*** DATA PROVIDED Section Begins ***

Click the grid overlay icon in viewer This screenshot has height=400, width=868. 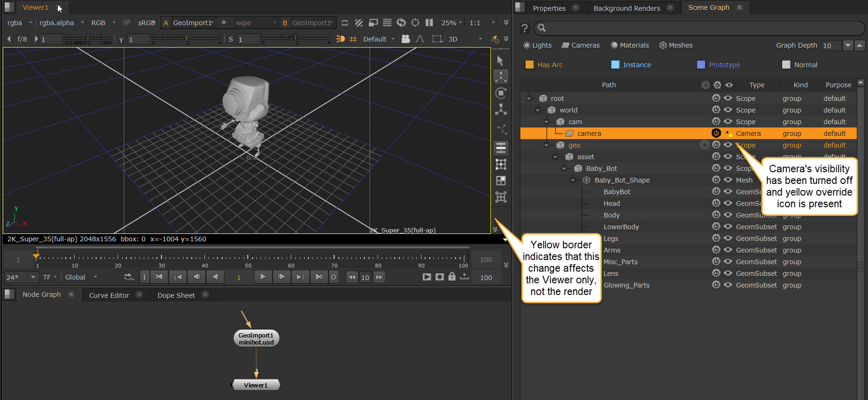(x=353, y=39)
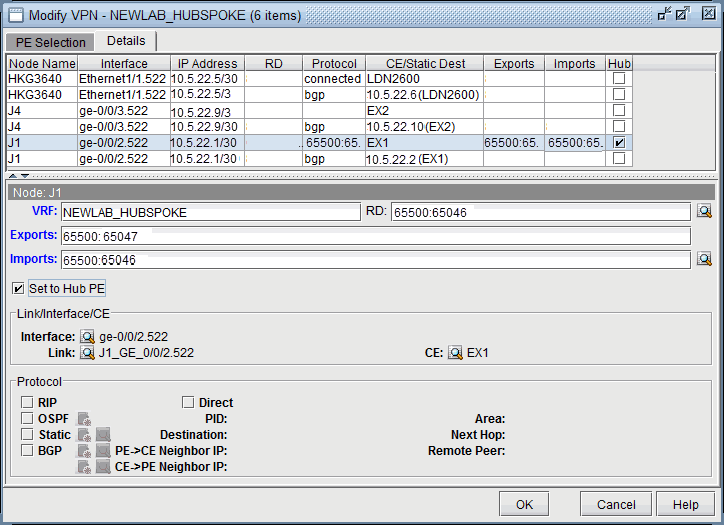
Task: Enable the RIP protocol checkbox
Action: [28, 403]
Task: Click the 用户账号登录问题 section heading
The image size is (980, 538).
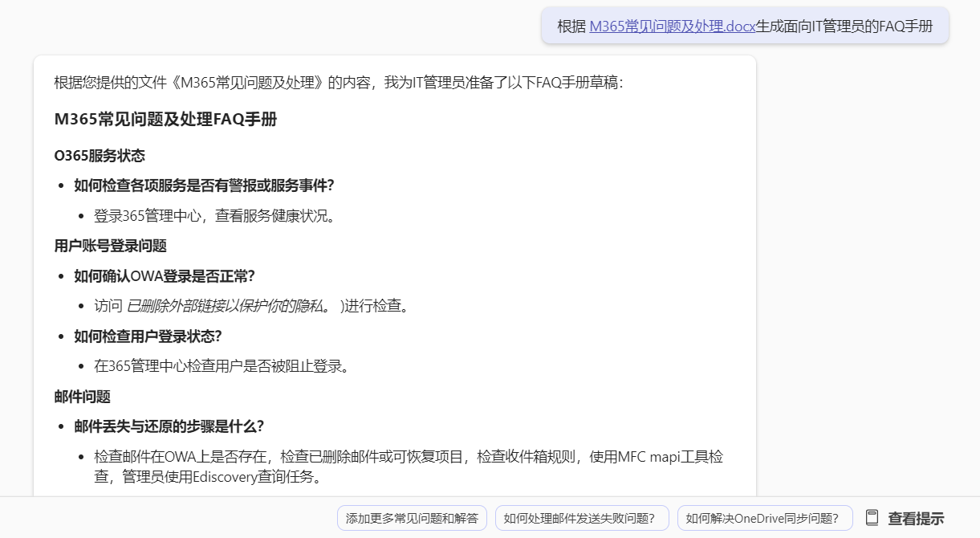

*** DATA PROVIDED Section Ends ***

Please return, exactly and with pictures omitted, the lines from the line holding "Task: Click the 用户账号登录问题 section heading" through the end of the data above, inclusive.

Task: Click the 用户账号登录问题 section heading
The image size is (980, 538).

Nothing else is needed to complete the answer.